HOG-MAPK(high osmolarity glycerol mitogen-activated protein kinase)信号途径是真菌MAPK途径中参与渗透压响应的一条重要通路,在植物病原菌生长发育及致病过程中发挥着重要的作用。Sho1(synthetic high osmolarity-sensitive protein1)是HOG-M APK信号途径上游的一个重要感受器,在不同真菌中常具有不同的功能。本研究从胶孢炭疽菌中克隆了Sho1的同源基因,命名为Cg Sho1,该基因编码一个291个氨基酸的蛋白,含有4个跨膜结构域和一个SH3功能域。利用同源重组的方法获得了该基因的敲除突变体,与野生型相比,敲除突变体表现为营养生长缓慢,菌丝稀疏且疏水性增强,产孢量下降,对氧化压力和渗透压更加敏感,致病力明显减弱。上述结果表明,Cg Sho1参与调控胶胞炭疽菌的营养生长、分生孢子产量、氧化应激反应、渗透压响应及致病性。

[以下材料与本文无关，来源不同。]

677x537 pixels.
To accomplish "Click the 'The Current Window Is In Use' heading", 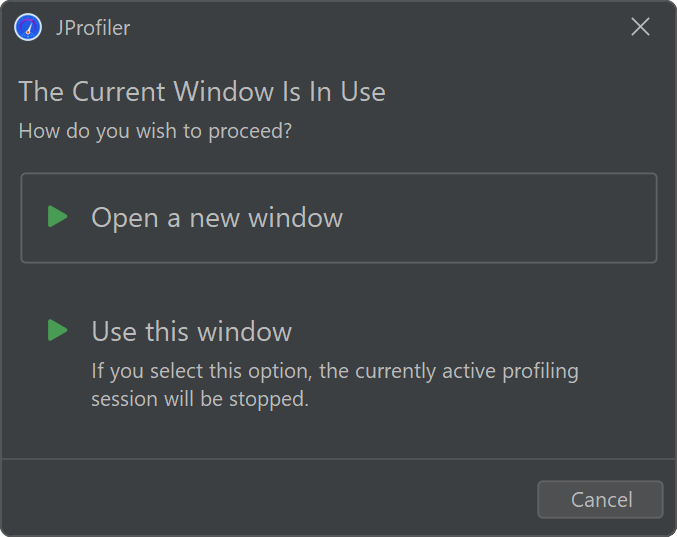I will tap(202, 91).
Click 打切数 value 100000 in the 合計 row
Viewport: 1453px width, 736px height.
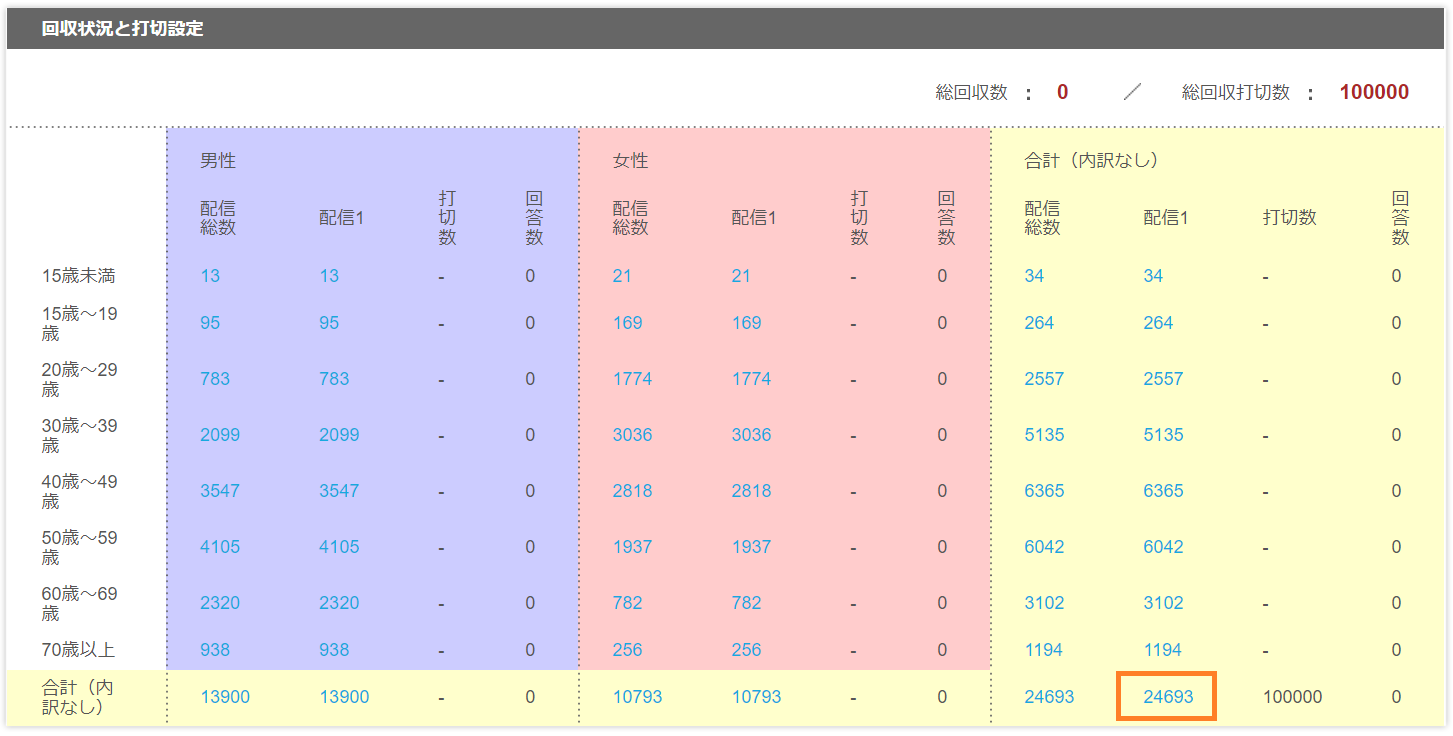point(1292,697)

Gene cloning and functional analysis of CgSho1 in Colletotrichum gloeosporioides

HOG-MAPK (high osmolarity glycerol mitogen-activated protein kinase) signal pathway involved in osmotic pressure response of MAPK pathway plays important role in growth development and pathogenicity of plant pathogens. Sho1 (synthetic high osmolarity-sensitive protein 1), an important receptor in the upstream of HOG-MAPK signal pathway often has different functions in different fungi. In this study, the homologous gene of Sho1 in Colletotrichum gloeosporioides was cloned and named as CgSho1, which encodes a 291-amino acids protein, containing 4 transmembrane domains and a SH3 domain. The gene-knockout mutants of CgSho1 were obtained by homologous recombination. Comparing to wild type, the knockout mutants of CgSho1 showed slow growth, sparse aerial hyphae with increased hydrophobicity, decreased conidium production, more sensitive to oxidative stress and osmotic pressure, significantly decreased pathogenicity. These results demonstrated that CgSho1 is involved in regulation of vegetative growth, conidium production, oxidative stress response, osmotic pressure response and pathogenicity of C. gloeosporioides.